Or he would vow never again to listen to Bruce Banner.

The Hulk and the rest of his ilk had shown, as promised. Though he was loathe to give Banner any credit, the thought of inflicting violence at something hard and unyielding - as well as the building - did give Loki an odd sort of cheer. Loki had gotten a few oddly unsatisfactory blasts at Thor, and wondered idly if using him for knife practice would have given him some kind of solace instead. He felt the need to inflict some tangible damage, anything in recompense for the morning's conversation that left him feeling vaguely unsettled, if not infurlated, the entire afternoon.

The building had toppled as expected. It was a lovely art-deco building, one that reminded him faintly of his apartment, pale green marble, elegant curves and lines he was learning to grudgingly appreciate. Humans were so fickle, so mutable, and some of their fashions were downright atrocious. The 1970s, he was convinced, could only be explained by the drugs.

Stark would no doubt take this as a sign of some sort of redemption, that Loki gave more regard to the aesthetics of the city than to plans of conquest.

If Banner's plan had been a simple matter of bludgeoning the half-ruined building into a cloud of dust and a handful of debris, he should have felt marginally better. The latter half of the battle, however, the Hulk had seized on him as his personal rag doll. Again.

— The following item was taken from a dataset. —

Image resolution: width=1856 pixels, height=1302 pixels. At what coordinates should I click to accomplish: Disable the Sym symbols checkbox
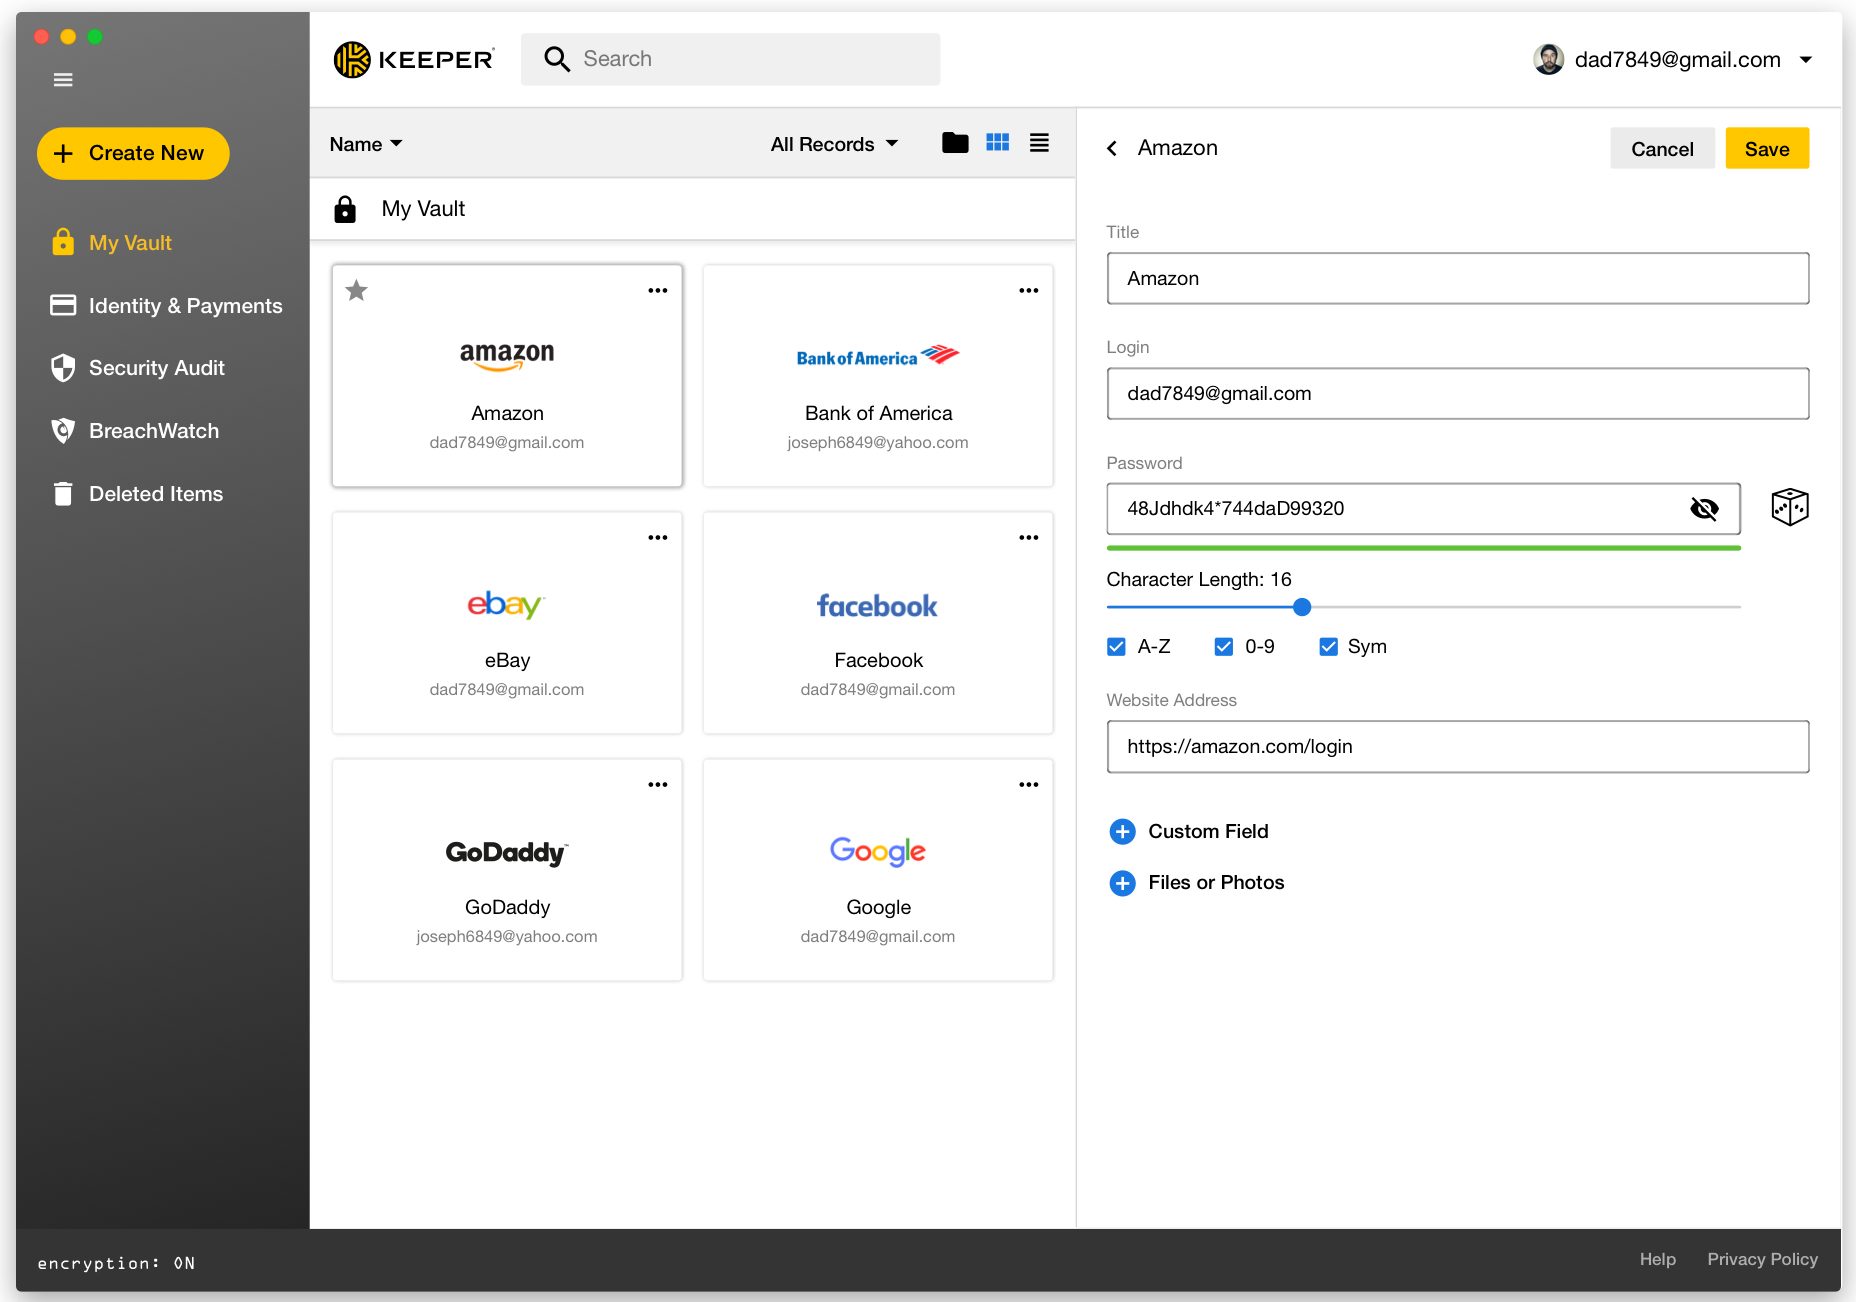tap(1328, 647)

Lying pinned atop the rubble, barely able to breathe said dust into his lungs, he felt quite the opposite of all right.

"Hulk not crush puny god-" Loki tried to protest, to scream back, but it came out a strangled wheeze, and he struggled to take in another breath beneath the Hulk's massive hand.

"You...you rather are crushing me...you ignorant brute-" The beast only pressed harder down, and Loki felt the concrete beneath him crack. Or perhaps it was his spine. The world began to go black, silver dots dancing in front of his eyes, and then the pressure was gone, or at least less.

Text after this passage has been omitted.